Color photograph of a group of people attending a march, holding signs and banners. The large banner at the center of the image reads, "North Carolinians for Peace with Justice," with a painted image of the outline of the state and a series of footprints to represent the North Carolina tar heel icon. WRL Southeast organizer Mandy Carter, a young African American woman with short hair wearing a jacket and layered hoodie, is visible to the left of the banner. Other white or light-skinned-presenting people are scattered around Carter and the banner.

WRL Southeast staff organizer Mandy Carter (left of banner) organized North Carolinians to join a national mobilization against US support for right-wing insurgency in Central America and racial apartheid in South Africa. Carter recruited other people of color to the majority-white group through local Black-led organizations and tobacco worker unions, 1987.

A colorful poster picturing a large peace dove with five human legs instead of bird legs to represent people marching together. The word "march" is pictured in multicolored block letters with small print reading: "for Peace & Justice" and "June 12, New York"

WRL organizers were involved with the planning for what became, on June 12, 1982, the largest one-day protest in US history. The rally in New York City called for nuclear disarmament, following related talks at the United Nations. WRL Southeast organized a North Carolina contingent, the “Jesse Helms Brigade,” to participate in the “Blockade the Bombmakers” action two days later. That June, a majority-white group of protesters connected the US investment in the nuclear arms race to Reagan’s social spending cuts.

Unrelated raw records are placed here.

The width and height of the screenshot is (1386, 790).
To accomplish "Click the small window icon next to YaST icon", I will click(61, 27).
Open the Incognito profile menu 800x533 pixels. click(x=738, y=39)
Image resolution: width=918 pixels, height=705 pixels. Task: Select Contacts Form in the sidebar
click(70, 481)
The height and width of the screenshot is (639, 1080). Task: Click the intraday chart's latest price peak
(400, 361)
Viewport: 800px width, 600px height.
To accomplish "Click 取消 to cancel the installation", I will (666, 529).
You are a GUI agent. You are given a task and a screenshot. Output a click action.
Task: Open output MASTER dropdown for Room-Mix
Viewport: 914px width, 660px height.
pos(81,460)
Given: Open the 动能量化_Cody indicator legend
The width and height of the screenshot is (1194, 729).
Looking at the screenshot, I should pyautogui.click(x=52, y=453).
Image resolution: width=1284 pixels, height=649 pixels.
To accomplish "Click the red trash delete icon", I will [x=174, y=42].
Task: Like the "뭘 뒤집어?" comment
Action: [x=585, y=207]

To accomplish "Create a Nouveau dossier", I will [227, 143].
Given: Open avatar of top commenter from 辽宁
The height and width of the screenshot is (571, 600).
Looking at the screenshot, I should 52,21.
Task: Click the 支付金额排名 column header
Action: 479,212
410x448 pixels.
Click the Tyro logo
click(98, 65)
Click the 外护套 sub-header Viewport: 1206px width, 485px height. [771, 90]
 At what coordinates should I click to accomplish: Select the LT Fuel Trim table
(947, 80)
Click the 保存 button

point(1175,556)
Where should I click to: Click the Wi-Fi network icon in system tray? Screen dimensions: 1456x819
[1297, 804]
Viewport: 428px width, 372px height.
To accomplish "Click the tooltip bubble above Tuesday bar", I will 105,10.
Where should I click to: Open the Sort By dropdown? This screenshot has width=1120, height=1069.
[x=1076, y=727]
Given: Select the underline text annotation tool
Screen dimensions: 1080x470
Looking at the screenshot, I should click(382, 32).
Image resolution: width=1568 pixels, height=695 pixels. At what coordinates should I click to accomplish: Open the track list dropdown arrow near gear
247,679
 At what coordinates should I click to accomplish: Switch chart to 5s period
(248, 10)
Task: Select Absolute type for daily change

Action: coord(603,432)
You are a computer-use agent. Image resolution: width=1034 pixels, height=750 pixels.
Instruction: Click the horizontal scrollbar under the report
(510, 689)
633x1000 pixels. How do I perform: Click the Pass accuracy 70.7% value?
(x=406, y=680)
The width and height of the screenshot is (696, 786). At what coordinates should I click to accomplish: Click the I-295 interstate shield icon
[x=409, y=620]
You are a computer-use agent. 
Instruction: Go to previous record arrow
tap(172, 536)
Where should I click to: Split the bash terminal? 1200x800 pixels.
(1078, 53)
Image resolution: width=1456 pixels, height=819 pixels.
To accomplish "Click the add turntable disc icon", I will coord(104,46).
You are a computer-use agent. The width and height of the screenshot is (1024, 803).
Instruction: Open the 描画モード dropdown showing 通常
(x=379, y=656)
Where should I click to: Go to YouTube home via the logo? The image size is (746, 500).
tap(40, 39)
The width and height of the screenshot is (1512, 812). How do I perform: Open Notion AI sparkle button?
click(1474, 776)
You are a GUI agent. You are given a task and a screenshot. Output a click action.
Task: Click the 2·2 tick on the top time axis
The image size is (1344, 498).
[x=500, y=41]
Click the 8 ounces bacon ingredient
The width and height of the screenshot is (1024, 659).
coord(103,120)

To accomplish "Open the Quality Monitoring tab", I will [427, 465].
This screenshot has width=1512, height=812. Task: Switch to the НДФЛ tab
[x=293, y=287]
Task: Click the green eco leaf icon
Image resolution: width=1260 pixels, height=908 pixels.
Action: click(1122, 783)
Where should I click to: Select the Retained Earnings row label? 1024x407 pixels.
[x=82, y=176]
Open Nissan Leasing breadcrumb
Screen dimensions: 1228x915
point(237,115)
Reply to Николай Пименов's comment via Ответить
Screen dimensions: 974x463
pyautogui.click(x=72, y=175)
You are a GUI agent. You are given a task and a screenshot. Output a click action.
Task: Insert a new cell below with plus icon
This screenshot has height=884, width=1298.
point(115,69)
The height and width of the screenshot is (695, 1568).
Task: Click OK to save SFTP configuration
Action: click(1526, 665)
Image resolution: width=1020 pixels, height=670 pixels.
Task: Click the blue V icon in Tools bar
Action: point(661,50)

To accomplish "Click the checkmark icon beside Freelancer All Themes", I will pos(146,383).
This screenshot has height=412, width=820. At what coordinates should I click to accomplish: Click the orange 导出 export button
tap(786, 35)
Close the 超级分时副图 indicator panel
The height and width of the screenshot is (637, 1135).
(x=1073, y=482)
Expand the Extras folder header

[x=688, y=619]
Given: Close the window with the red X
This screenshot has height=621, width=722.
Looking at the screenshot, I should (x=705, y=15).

A grouping of circular political button templates printed on pink paper. Inside each circle is an image of Martin Luther King Jr. with a sun coming up over a horizon. Beneath the sun is text reading, "Jobs, Peace, Freedom; March on Washington, August 27, 1983. North Carolina"  Around the top edge of the circle is the statement, "We Still Have a Dream"

In August 1983, the year after the June 12th anti-nuclear protest, national civil rights leaders led a march to mark the twentieth anniversary of the March on Washington for Jobs and Freedom. Organizational leaders included the Southern Christian Leadership Conference (SCLC), the NAACP, and Clergy and Laity Concerned (CALC). These buttons branded the WRL Southeast-led North Carolina contingent of the march, this time organized under the banner "Jobs, Peace, and Freedom."

“I jokingly have been telling people that this could very well be June 12th all over again, but this time with ‘color.’”  -Mandy Carter, WRL Southeast staff organizer, on the twentieth anniversary of the March on Washington

Flier on a blue background featuring an accent image of a white Klan pointed hood with a line drawn through it. The heading reads, "Emergency Update--Speakers, training, and information for concerned citizens on The Klan in North Carolina" Sponsored by the North Carolina Anti-Klan Network; Contact info: Southerns for Economic Justice, based in Durham, NC

WRL Southeast members helped organize local and statewide actions against white supremacist violence and were part of the Anti-Klan Network, ca. 1980.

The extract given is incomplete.